* **WHAT YOU SHOULD DO**: Filter the entries for the string "value". Copy each line that has it.

* **SOURCE DATA**:

- - -

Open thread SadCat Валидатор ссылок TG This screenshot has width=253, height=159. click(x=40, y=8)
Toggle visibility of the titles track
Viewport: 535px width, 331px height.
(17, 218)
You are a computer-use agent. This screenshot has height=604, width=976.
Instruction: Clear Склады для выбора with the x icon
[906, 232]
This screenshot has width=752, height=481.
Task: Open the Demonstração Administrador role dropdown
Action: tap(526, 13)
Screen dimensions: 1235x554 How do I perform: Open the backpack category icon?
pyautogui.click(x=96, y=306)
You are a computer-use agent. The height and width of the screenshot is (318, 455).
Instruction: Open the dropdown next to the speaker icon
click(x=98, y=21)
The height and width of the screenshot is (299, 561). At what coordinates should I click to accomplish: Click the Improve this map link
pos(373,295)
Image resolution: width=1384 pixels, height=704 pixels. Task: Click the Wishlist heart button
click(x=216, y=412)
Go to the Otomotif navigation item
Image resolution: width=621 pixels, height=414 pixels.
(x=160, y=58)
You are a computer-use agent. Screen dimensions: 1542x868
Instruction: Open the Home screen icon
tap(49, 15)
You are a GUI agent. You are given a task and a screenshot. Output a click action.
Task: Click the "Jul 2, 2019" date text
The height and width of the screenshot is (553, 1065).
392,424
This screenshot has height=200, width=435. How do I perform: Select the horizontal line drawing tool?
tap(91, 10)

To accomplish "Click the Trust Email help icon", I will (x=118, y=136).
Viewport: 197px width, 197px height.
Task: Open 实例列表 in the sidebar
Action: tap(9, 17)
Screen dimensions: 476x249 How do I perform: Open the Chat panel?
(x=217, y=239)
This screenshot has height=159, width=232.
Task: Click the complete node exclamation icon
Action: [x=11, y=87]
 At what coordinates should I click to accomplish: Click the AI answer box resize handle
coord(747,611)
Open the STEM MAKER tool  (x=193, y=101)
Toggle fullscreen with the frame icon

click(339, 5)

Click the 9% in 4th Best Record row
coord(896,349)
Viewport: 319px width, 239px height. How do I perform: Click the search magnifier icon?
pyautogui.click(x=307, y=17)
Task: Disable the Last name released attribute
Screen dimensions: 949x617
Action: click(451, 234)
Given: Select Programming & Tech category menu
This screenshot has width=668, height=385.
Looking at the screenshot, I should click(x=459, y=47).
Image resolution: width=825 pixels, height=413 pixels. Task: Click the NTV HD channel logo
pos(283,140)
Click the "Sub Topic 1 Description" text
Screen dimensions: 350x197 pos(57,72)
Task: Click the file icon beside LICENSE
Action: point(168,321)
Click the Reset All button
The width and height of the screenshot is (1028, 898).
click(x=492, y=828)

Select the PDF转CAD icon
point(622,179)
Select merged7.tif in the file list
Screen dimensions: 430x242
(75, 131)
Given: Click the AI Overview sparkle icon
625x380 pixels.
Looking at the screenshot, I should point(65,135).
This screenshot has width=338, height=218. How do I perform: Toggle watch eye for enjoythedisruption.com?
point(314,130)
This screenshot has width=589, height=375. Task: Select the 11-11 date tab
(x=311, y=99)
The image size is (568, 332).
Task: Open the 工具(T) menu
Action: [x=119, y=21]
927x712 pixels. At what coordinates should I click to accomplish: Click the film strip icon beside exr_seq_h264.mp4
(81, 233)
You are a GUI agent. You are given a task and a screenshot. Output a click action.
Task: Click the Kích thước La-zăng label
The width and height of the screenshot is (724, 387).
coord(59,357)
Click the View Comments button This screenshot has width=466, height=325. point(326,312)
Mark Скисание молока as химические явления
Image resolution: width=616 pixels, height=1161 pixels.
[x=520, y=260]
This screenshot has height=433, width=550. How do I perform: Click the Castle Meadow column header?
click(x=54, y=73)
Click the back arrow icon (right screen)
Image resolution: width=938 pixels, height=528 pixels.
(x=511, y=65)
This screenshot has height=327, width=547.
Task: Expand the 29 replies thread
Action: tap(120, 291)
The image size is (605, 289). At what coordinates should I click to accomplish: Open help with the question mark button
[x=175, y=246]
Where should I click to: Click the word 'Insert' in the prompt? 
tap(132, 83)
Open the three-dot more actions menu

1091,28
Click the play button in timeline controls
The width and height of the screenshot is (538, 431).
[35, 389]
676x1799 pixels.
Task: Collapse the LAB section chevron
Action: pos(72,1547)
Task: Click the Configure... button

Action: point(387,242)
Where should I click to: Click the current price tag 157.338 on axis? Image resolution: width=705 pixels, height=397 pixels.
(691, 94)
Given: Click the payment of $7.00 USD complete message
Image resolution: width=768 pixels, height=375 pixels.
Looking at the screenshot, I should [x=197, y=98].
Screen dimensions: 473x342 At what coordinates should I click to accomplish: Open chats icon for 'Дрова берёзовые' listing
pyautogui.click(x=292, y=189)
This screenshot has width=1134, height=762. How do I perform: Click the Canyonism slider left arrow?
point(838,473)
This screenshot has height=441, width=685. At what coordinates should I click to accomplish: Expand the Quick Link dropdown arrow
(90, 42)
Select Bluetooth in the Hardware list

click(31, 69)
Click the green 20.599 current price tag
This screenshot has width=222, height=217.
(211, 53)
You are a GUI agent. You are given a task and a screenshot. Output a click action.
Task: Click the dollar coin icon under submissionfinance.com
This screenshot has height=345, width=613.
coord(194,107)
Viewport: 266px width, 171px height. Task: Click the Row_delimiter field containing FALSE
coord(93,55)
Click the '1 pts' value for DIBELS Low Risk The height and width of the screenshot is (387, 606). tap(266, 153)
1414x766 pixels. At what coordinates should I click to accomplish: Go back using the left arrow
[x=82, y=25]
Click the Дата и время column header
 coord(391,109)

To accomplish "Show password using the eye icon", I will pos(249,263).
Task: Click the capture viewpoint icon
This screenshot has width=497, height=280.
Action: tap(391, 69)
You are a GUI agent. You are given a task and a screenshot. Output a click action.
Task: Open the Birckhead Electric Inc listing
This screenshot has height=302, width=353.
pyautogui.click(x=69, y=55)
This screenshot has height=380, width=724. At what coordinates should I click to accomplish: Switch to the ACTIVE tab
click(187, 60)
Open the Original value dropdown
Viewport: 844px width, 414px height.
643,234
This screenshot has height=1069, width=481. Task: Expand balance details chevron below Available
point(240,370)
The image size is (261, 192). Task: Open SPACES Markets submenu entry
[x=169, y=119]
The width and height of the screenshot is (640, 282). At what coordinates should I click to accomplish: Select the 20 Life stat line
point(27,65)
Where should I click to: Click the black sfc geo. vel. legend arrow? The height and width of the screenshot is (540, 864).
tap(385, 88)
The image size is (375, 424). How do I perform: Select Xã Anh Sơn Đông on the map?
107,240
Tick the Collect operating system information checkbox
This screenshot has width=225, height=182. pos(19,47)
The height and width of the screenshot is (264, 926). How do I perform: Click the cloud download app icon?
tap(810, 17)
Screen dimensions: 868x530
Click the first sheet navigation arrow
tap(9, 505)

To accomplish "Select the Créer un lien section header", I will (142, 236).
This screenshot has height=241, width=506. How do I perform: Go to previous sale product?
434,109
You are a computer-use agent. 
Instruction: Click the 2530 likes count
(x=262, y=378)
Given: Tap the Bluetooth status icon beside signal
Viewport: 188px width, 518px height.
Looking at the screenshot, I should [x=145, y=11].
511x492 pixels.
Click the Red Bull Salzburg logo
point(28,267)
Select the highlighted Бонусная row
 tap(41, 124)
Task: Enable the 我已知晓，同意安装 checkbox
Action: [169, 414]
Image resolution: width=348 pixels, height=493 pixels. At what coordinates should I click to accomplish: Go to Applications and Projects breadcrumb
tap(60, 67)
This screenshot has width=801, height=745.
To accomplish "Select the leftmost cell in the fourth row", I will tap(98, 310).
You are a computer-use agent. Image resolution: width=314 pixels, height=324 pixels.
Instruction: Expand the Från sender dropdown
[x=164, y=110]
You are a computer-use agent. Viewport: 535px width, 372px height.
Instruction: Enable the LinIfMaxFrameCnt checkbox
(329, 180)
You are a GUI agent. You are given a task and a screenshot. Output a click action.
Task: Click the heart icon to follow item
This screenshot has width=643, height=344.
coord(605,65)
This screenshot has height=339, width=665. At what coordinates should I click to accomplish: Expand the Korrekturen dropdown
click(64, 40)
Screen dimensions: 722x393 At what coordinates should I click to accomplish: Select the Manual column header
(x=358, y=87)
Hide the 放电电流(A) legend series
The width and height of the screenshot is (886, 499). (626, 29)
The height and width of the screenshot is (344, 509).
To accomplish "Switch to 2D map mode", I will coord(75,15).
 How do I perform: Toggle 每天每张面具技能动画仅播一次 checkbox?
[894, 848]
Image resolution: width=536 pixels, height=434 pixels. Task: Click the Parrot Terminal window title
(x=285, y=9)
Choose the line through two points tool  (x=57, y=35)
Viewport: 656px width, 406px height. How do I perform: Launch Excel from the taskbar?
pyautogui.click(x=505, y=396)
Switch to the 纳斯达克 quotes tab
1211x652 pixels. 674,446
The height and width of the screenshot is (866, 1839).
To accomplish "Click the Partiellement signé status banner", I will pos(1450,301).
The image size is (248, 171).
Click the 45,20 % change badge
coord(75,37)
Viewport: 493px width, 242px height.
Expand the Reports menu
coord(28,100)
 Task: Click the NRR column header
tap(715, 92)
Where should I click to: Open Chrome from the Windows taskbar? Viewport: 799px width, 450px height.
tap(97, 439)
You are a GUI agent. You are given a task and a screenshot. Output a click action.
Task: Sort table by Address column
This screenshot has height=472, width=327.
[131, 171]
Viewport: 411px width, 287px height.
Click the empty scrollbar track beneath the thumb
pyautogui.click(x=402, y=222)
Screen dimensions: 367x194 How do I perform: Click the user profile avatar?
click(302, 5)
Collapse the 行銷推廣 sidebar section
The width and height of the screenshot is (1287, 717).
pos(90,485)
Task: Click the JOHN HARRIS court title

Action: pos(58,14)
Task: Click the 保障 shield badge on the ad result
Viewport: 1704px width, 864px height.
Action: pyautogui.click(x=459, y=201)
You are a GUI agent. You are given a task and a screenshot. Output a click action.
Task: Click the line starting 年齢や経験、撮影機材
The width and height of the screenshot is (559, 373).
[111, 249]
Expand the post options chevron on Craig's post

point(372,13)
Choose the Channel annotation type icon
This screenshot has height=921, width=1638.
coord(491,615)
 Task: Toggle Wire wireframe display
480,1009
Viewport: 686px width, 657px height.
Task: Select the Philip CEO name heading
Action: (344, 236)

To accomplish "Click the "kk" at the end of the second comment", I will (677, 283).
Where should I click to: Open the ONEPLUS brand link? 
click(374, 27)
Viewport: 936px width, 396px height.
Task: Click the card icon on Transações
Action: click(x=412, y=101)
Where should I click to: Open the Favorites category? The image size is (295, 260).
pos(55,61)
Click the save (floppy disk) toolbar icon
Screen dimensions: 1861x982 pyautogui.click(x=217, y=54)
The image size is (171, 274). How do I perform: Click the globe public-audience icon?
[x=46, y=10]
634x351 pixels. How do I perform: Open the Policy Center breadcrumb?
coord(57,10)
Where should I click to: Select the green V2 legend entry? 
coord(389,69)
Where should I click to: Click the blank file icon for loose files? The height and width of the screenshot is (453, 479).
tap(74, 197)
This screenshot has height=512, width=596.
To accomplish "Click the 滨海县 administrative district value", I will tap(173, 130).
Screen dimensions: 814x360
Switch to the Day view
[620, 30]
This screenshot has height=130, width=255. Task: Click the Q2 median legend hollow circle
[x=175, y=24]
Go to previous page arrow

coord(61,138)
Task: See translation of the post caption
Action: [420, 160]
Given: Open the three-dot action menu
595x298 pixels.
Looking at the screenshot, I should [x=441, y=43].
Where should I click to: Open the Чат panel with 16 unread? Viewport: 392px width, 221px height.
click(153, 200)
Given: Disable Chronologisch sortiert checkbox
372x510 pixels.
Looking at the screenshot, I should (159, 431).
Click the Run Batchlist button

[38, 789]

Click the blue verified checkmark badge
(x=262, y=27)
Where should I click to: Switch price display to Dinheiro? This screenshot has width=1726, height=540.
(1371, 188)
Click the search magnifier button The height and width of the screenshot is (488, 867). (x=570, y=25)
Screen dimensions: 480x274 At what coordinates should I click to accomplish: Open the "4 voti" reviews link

- - -

* **RESULT OF THIS EXERCISE**:
Click the '1 pts' value for DIBELS Low Risk The height and width of the screenshot is (387, 606). tap(266, 153)
Open the Original value dropdown
To accomplish "Click the 滨海县 administrative district value", I will tap(173, 130).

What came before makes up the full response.